TIME CONSIDERATIONS:

The length of time it will take a TE curator to produce a curated model is highly dependent upon the researcher’s level of experience with TE biology and seed alignments. In addition, library fragmentation and required extension as well as TE composition, will increase the amount of time required per model. Therefore, the range of time required to complete a single model will vary. For example1, the approximate time to complete steps 1–7 (extension) is 15–45 minutes depending upon the level of expertise. Please note that for example1 minimal extension is required. COSEG analysis of example2 can be completed in 10–20 minutes. ClusterPartialMatchingSubs.pl analysis of examples 1 and 2 can be completed in 5–10 minutes. Resolving the gaps of example1 can be completed in 5–10 minutes. Example1 has gone through extension and consensus refinement, subfamily analysis and gap resolution. The total time for this process for example1 is 35–85 minutes.

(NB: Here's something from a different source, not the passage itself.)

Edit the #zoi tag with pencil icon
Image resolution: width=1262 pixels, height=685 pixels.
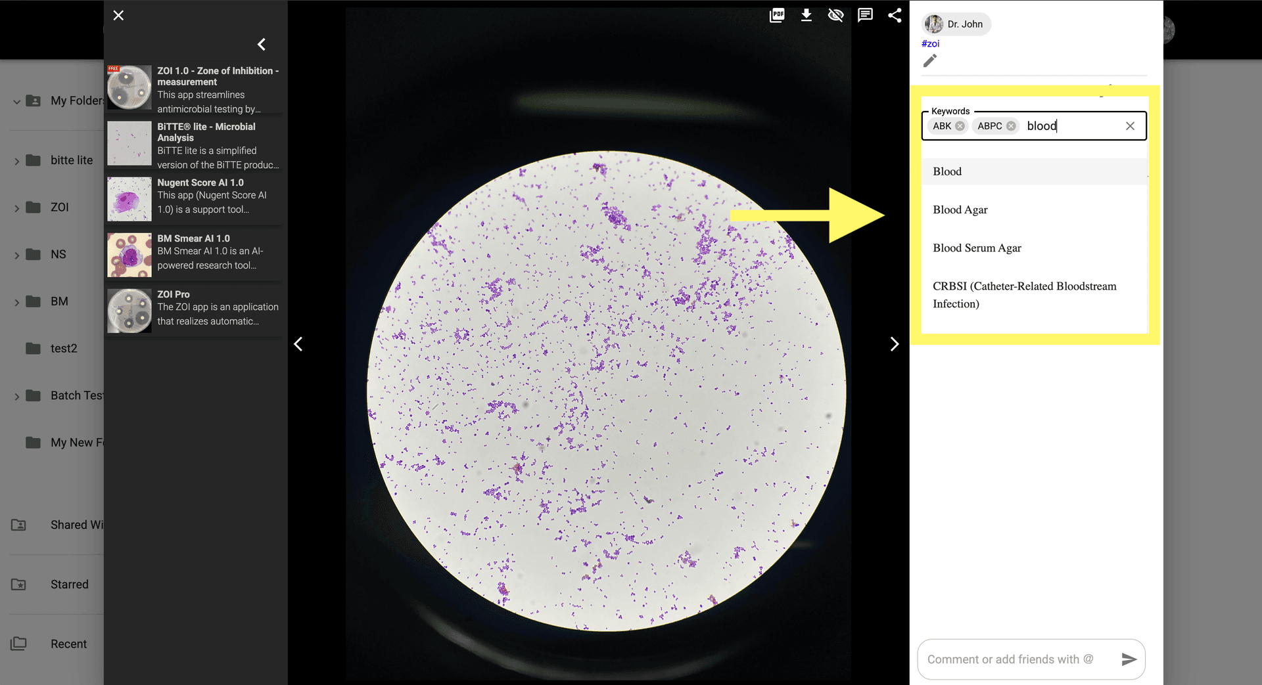point(929,61)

For the support protocol, the RepeatMasker step will take the most time, potentially a few days depending on the amount of data and parallelism. The “-pa” option for RepeatMasker can be used to increase the amount of work done in parallel, reducing the time taken but increasing the required number of CPU cores and memory. generateSeedAlignments.pl takes much less time to run, but has a heavier memory footprint. We recommend at least 32GB of RAM.